More cucumbers rolled down the line.
“Looky here, Cherry. There’s an old rotten potato. I swear, I think Alfred Lynn throws junk in these cucumbers just as a test to see if we’re asleep or not.” Baby reached out to take the potato, then pulled her hand back.
“Baby, why didn’t you get that old thing?” Now I’d have to get it when it came by me. “You are just worthless as a trash picker. I’m going to tell Alfred Lynn on you.”
I reached out, but Baby put her hand on my arm to stop me.
“I don’t know what it is, Cherry, but it’s not a potato. What are those little things sticking up out of the sides? They look kind of like . . .”
“Legs! Baby, it’s a rat!” I have to admit that I screamed my head off. I never was too crazy about mice, much less rats.
When I started screaming, so did everybody else. Stools went flying, and Baby jumped up on top of me and knocked me over. We both landed on the grimy concrete as the rat drifted by above our heads on the conveyer belt. It was lying on his back, legs stuck straight out of its bloated belly like black twigs. Its mouth was open and a blue, swollen tongue was wedged between its sharp little teeth.

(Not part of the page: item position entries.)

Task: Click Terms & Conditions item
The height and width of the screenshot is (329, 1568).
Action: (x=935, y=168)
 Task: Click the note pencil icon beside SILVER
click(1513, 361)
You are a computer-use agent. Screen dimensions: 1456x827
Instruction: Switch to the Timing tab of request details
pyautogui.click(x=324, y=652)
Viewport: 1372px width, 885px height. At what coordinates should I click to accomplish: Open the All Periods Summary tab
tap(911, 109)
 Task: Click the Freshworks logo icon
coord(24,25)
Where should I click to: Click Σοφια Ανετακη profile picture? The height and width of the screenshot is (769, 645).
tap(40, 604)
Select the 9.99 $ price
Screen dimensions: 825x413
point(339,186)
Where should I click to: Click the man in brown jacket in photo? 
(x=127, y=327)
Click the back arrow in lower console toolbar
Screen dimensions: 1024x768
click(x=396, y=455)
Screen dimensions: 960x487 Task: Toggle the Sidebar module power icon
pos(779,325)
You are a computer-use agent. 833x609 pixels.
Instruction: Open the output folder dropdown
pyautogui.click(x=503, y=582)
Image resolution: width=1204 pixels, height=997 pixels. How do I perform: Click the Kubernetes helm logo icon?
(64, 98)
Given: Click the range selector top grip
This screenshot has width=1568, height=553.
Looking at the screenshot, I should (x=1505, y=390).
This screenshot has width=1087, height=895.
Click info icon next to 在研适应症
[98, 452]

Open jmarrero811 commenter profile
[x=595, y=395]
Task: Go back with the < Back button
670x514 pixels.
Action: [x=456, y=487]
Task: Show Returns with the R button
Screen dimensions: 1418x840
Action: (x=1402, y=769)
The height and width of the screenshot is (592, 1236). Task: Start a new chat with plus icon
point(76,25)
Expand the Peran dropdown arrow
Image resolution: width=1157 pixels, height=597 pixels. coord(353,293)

All of us huddled together and watched in silence as it slipped off the end of the belt into the grinder. There was a sick, soft pop. Foul-smelling pink spew sprayed up. With a gritty screech as the steel blades bit into its bones, the machine stopped. For a minute more we stared, our mouths open, not moving a muscle. Then, like a group of dimwits, we all turned, as one, to see Alfred Lynn thundering down on us like the wrath of God.